GIVEN RECORDS

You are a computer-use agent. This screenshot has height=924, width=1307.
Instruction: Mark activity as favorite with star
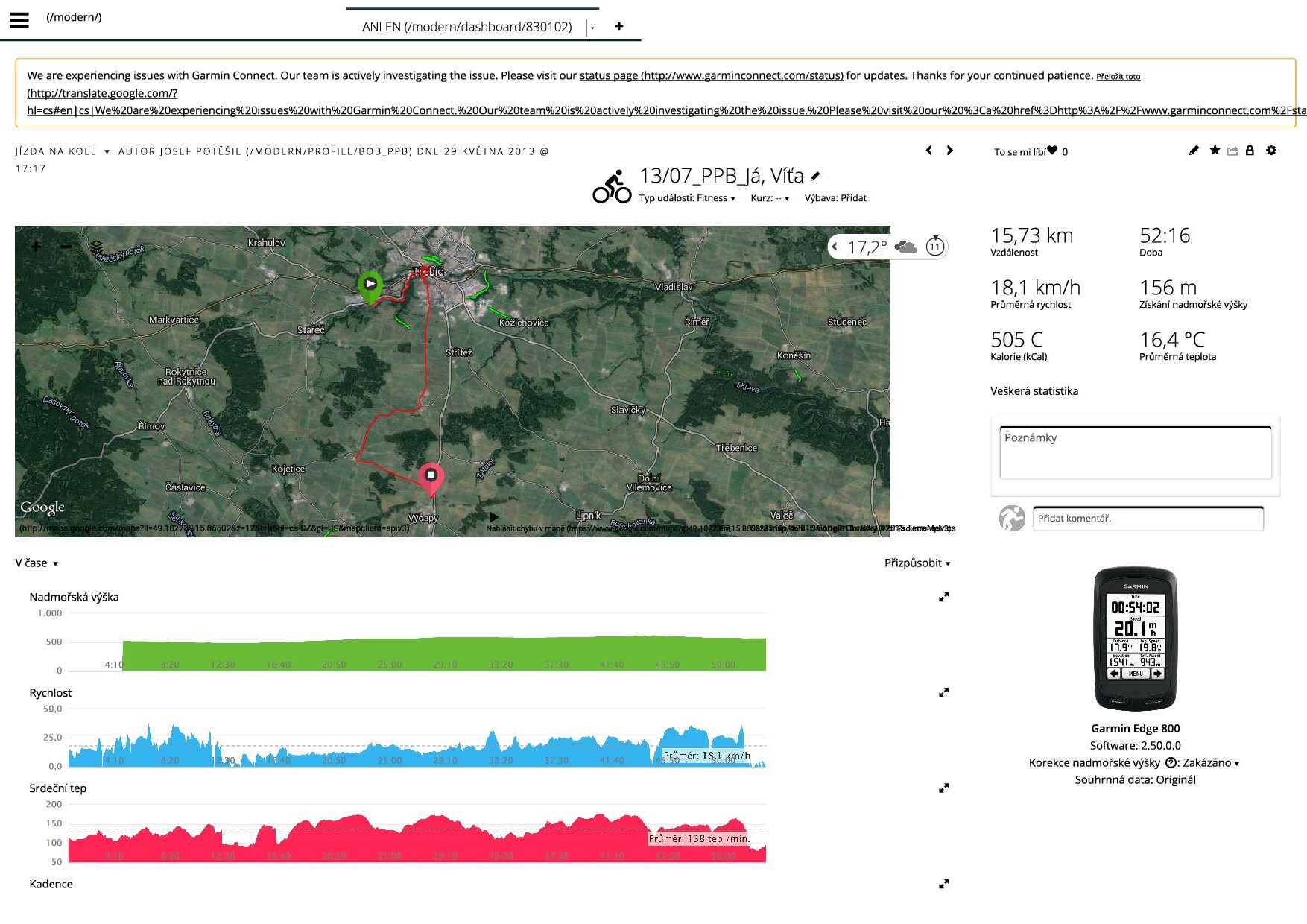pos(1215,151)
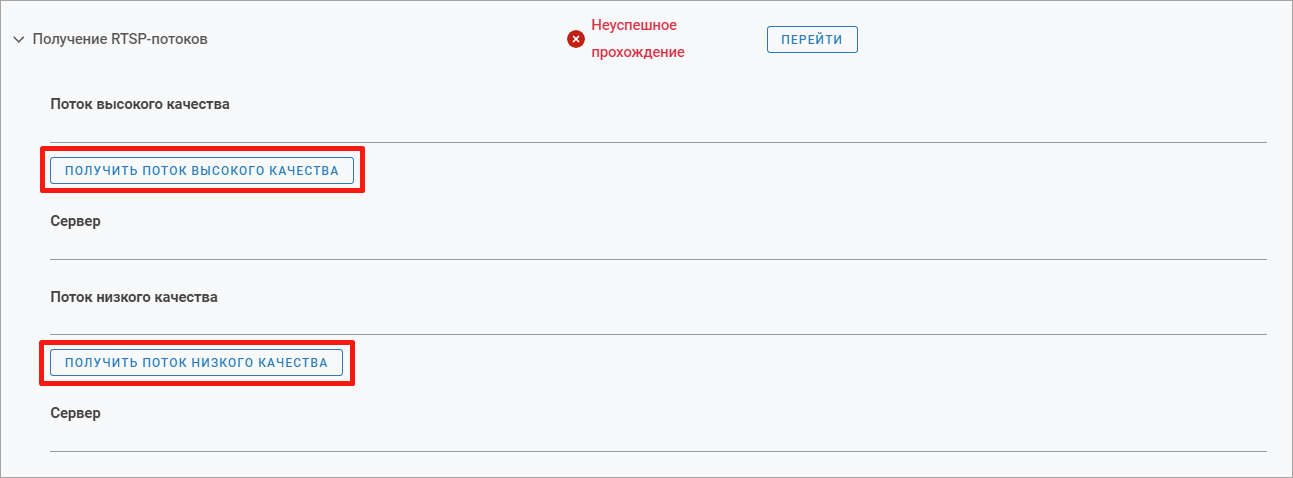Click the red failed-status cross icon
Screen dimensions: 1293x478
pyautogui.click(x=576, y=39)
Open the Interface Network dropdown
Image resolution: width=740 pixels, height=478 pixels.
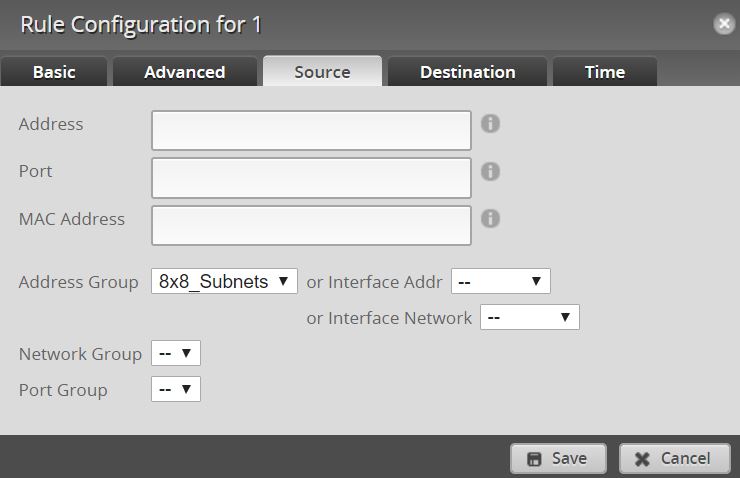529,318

REQUIRED WORK
Reproduce the lines above with "dropdown" replaced by "menu" and nothing else changed. Omit the pictures from your answer.

EXPECTED OUTPUT
You are a computer-use agent. This screenshot has height=924, width=1307.
Instruction: Mark activity as favorite with star
pos(1215,151)
Click the red failed-status cross icon
Screen dimensions: 1293x478
pyautogui.click(x=576, y=39)
Open the Interface Network menu
Image resolution: width=740 pixels, height=478 pixels.
529,318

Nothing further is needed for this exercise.